Input material –
┌──

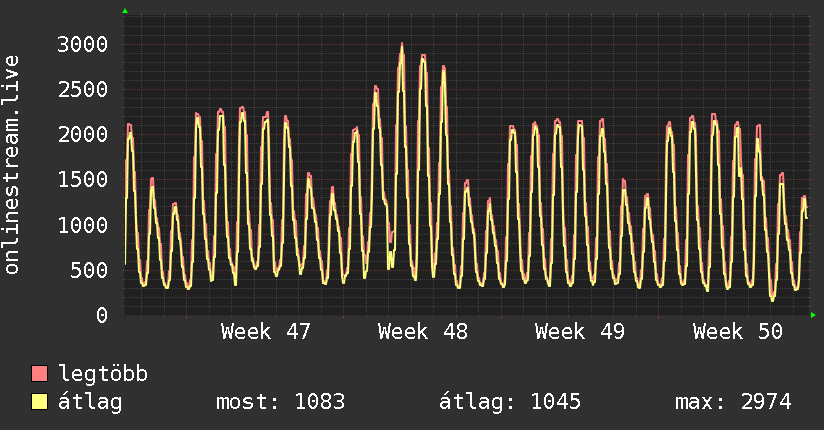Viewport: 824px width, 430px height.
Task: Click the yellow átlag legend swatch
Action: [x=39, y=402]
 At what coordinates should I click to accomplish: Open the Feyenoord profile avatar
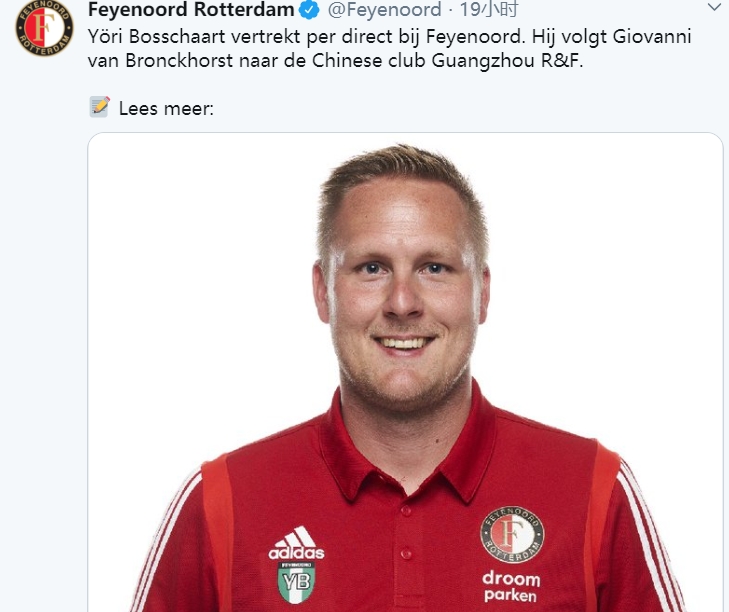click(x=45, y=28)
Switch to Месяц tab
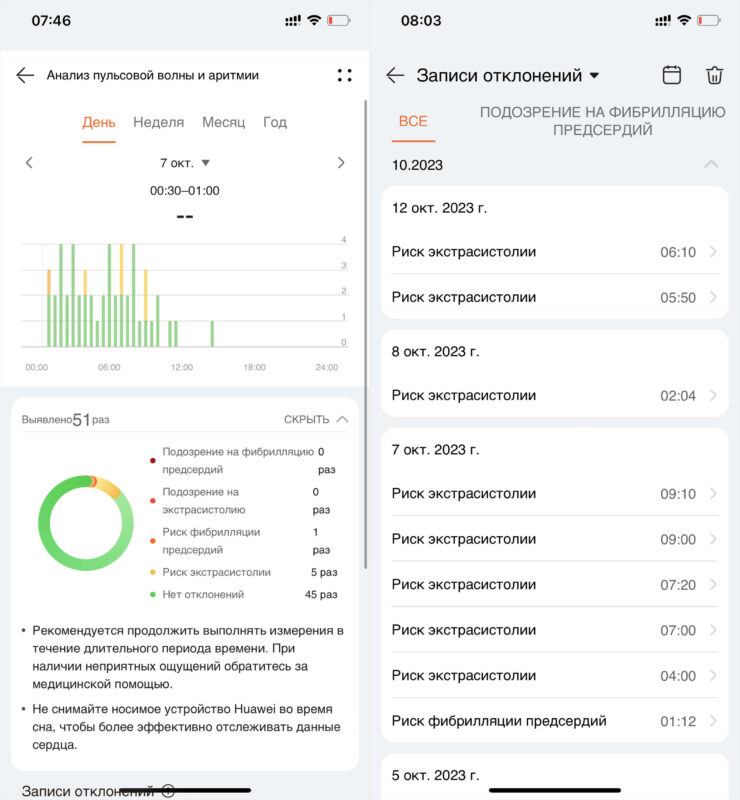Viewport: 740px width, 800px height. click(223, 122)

└──

About this task – From the line holding "At what coordinates" to the last line of the listing, please output each line exactly as it stands. Pictures stay out of the copy.

Response area –
 At what coordinates should I click to accomplish: Open the Feyenoord profile avatar
click(x=45, y=28)
Switch to Месяц tab
Viewport: 740px width, 800px height. click(223, 122)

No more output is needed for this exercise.